**** Text passage

Hove is a borough constituency in East Sussex represented in the House of Commons of the UK Parliament since 2015 by Labour's Peter Kyle.

It has the joint shortest name of any constituency in the current Parliament, with 4 letters, the same as Bath.

Boundaries 

1950–1983: The County Borough of Hove, and the Urban District of Portslade-by-Sea.

1983–2010: The Borough of Hove.

2010–present: The City of Brighton and Hove wards of Brunswick and Adelaide, Central Hove, Goldsmid, Hangleton and Knoll, Hove Park, North Portslade, South Portslade, Westbourne, and Wish.

The constituency covers Hove and Portslade in the city of Brighton and Hove.

Constituency profile
The settlement of Hove is an economically active seaside resort which is both a commuter town and centred in an area of high local employment, stretching from Portsmouth to London Gatwick Airport. The seat acted as a barometer of the national result between 1979 and 2015.

********
**** Material shown

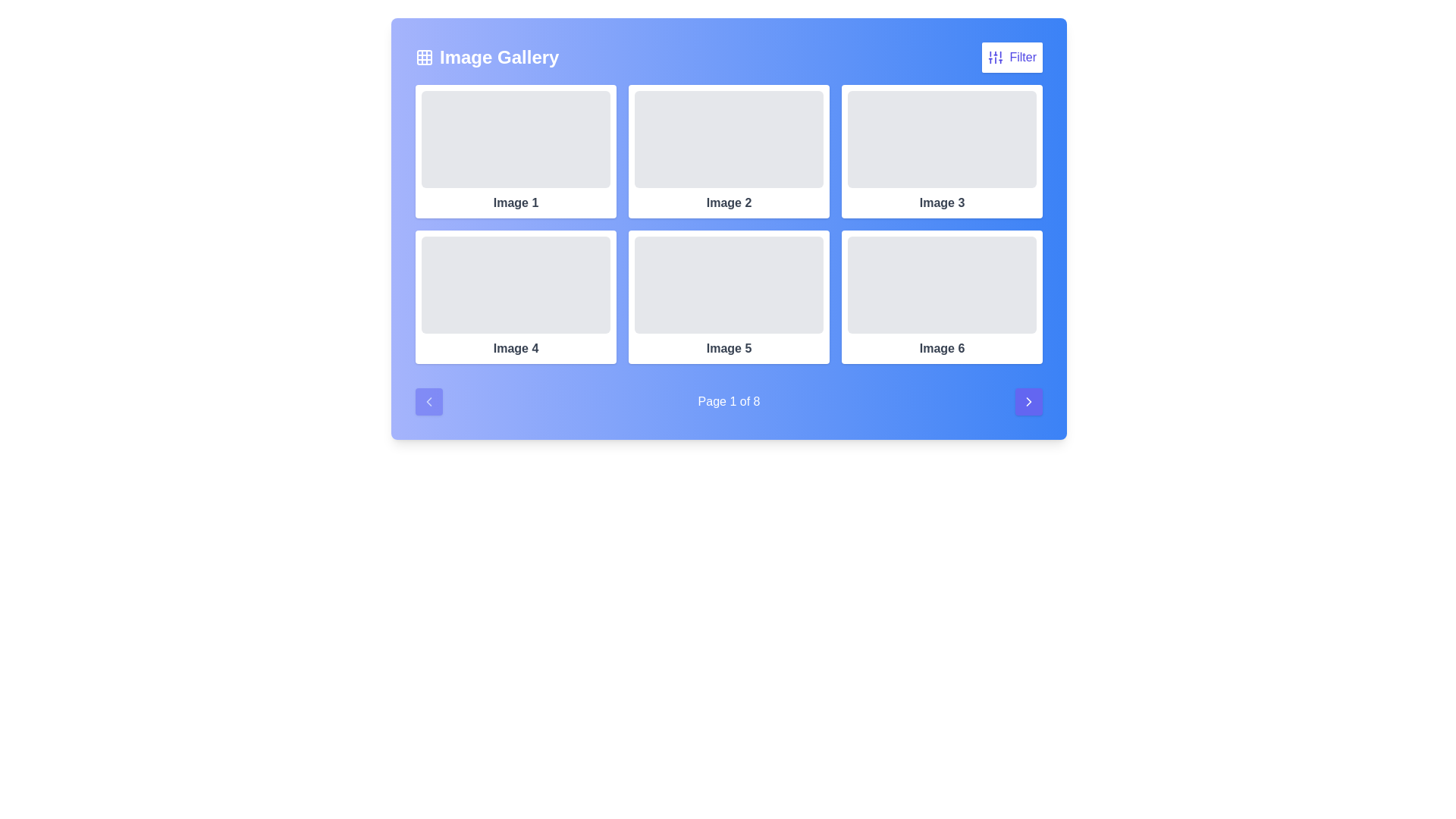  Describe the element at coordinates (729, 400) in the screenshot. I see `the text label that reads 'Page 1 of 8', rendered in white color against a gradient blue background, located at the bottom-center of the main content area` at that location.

********
**** Material shown

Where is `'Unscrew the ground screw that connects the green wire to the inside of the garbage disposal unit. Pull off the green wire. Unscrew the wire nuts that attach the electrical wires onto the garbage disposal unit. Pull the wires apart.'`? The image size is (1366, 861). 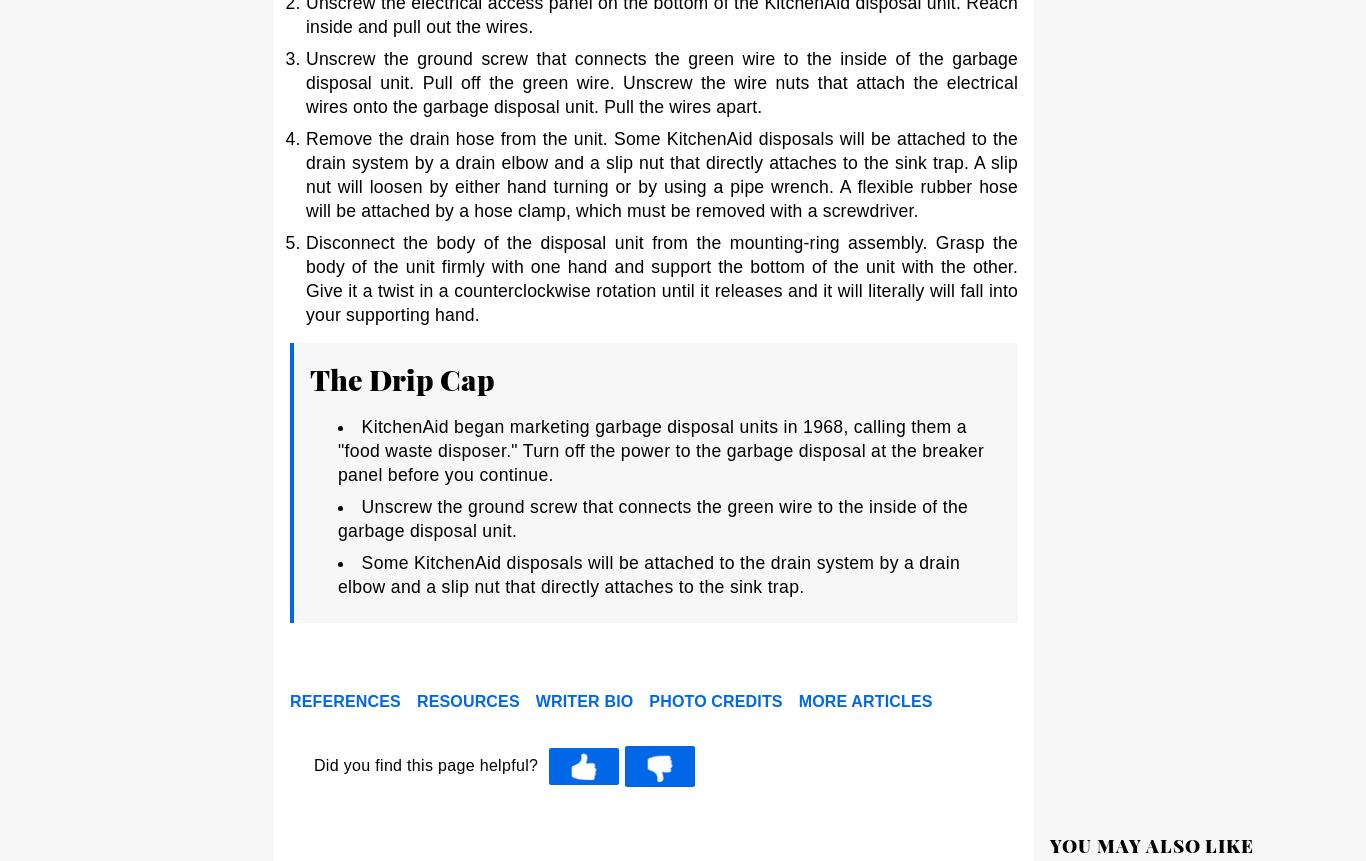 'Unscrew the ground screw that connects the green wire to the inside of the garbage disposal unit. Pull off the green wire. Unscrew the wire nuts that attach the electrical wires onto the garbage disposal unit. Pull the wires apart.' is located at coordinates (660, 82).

********
**** Material shown

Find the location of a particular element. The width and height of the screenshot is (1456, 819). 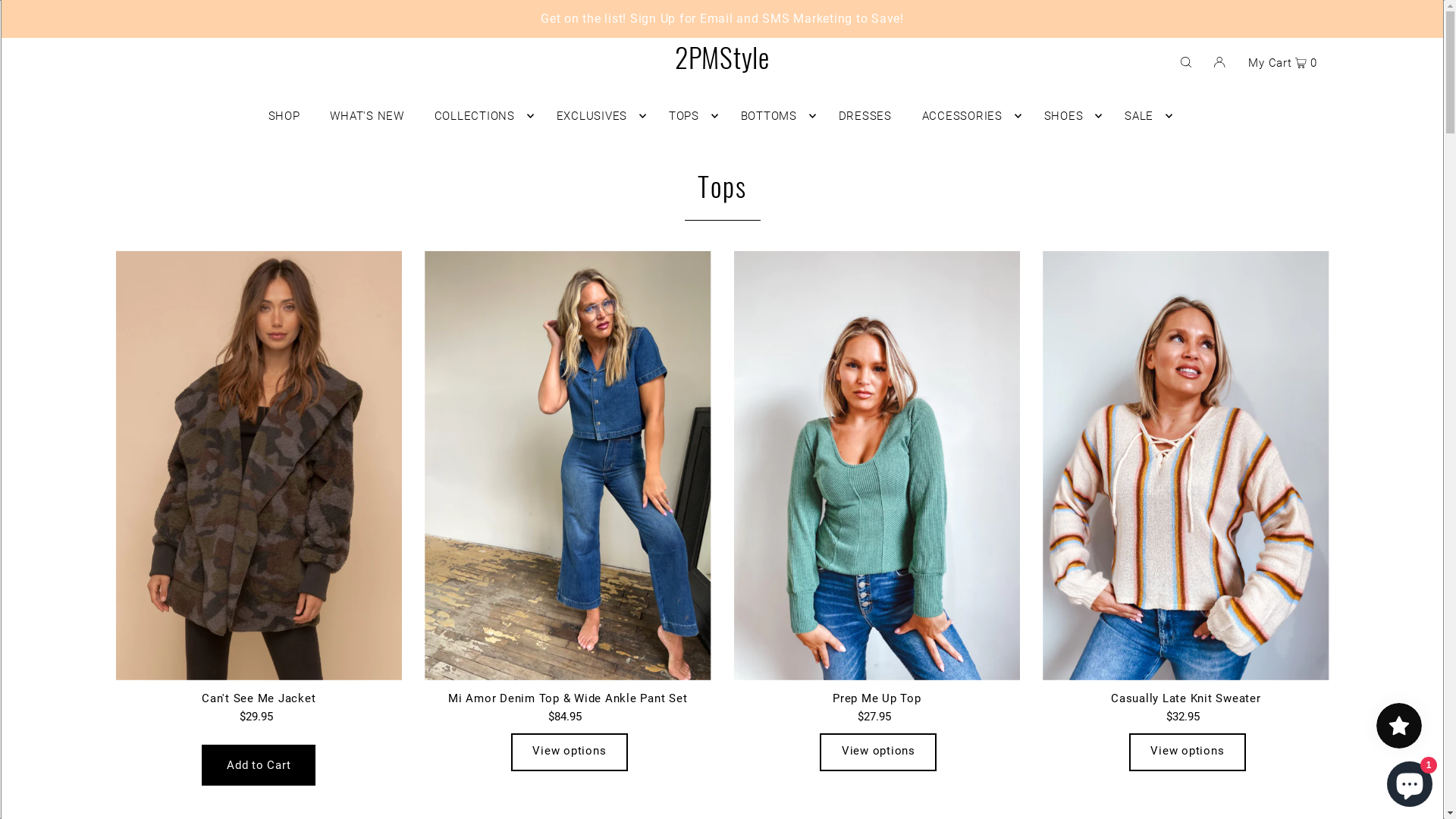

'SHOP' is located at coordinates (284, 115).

********

* Task requirements
(a) According to the text on the Hove constituency, who has represented the seat since 2015, and for which party?
(b) List every period for which the text on the Hove constituency gives boundaries.
(c) Using the text on the Hove constituency, explain why Hove is described as having the joint shortest name in the current Parliament.
The records aren't needed here.

* Replies
(a) Peter Kyle, for Labour.

(b) 1950–1983, 1983–2010, and 2010–present.

(c) Its name has four letters, the same as Bath. That ties the two for the shortest name of any constituency in the current Parliament.